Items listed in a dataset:
________

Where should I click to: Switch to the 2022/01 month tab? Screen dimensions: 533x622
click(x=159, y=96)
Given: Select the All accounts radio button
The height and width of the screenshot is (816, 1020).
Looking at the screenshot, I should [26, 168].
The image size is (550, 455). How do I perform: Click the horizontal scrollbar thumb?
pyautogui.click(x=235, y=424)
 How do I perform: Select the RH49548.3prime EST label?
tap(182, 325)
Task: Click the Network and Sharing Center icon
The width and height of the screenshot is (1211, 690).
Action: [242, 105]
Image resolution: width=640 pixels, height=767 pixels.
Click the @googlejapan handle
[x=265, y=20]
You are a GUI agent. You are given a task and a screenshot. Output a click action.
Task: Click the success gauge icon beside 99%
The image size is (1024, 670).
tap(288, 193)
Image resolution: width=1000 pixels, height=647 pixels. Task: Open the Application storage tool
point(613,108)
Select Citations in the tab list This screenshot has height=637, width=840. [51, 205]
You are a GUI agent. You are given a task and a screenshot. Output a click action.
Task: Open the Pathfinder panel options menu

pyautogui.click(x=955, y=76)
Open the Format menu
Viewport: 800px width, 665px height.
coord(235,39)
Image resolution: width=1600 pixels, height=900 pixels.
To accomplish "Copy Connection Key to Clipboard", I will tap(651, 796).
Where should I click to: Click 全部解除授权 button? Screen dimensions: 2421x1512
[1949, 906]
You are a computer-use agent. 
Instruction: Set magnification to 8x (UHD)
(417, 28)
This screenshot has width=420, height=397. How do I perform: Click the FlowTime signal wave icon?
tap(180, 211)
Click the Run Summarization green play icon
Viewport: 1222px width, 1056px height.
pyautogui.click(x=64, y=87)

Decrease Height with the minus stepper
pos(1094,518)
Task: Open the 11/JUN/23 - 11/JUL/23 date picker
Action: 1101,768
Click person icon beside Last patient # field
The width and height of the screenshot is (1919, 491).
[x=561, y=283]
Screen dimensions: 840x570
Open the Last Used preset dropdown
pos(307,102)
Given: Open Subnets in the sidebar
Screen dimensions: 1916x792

________

> [Problem] Could you rewrite all the items above, renaming every "Screen dimensions" as "Display size" and leaving everything else the same?

> [Answer for the task]
Where should I click to: Switch to the 2022/01 month tab? Display size: 533x622
click(x=159, y=96)
Given: Select the All accounts radio button
The height and width of the screenshot is (816, 1020).
Looking at the screenshot, I should [26, 168].
The image size is (550, 455). How do I perform: Click the horizontal scrollbar thumb?
pyautogui.click(x=235, y=424)
 How do I perform: Select the RH49548.3prime EST label?
tap(182, 325)
Task: Click the Network and Sharing Center icon
The width and height of the screenshot is (1211, 690).
Action: [242, 105]
Image resolution: width=640 pixels, height=767 pixels.
Click the @googlejapan handle
[x=265, y=20]
You are a GUI agent. You are given a task and a screenshot. Output a click action.
Task: Click the success gauge icon beside 99%
The image size is (1024, 670).
tap(288, 193)
Image resolution: width=1000 pixels, height=647 pixels. Task: Open the Application storage tool
point(613,108)
Select Citations in the tab list This screenshot has height=637, width=840. [51, 205]
You are a GUI agent. You are given a task and a screenshot. Output a click action.
Task: Open the Pathfinder panel options menu

pyautogui.click(x=955, y=76)
Open the Format menu
Viewport: 800px width, 665px height.
coord(235,39)
Image resolution: width=1600 pixels, height=900 pixels.
To accomplish "Copy Connection Key to Clipboard", I will tap(651, 796).
Where should I click to: Click 全部解除授权 button? Display size: 2421x1512
[1949, 906]
You are a computer-use agent. 
Instruction: Set magnification to 8x (UHD)
(417, 28)
This screenshot has width=420, height=397. How do I perform: Click the FlowTime signal wave icon?
tap(180, 211)
Click the Run Summarization green play icon
Viewport: 1222px width, 1056px height.
pyautogui.click(x=64, y=87)

Decrease Height with the minus stepper
pos(1094,518)
Task: Open the 11/JUN/23 - 11/JUL/23 date picker
Action: 1101,768
Click person icon beside Last patient # field
The width and height of the screenshot is (1919, 491).
[x=561, y=283]
Display size: 840x570
Open the Last Used preset dropdown
pos(307,102)
Given: Open Subnets in the sidebar
Display size: 1916x792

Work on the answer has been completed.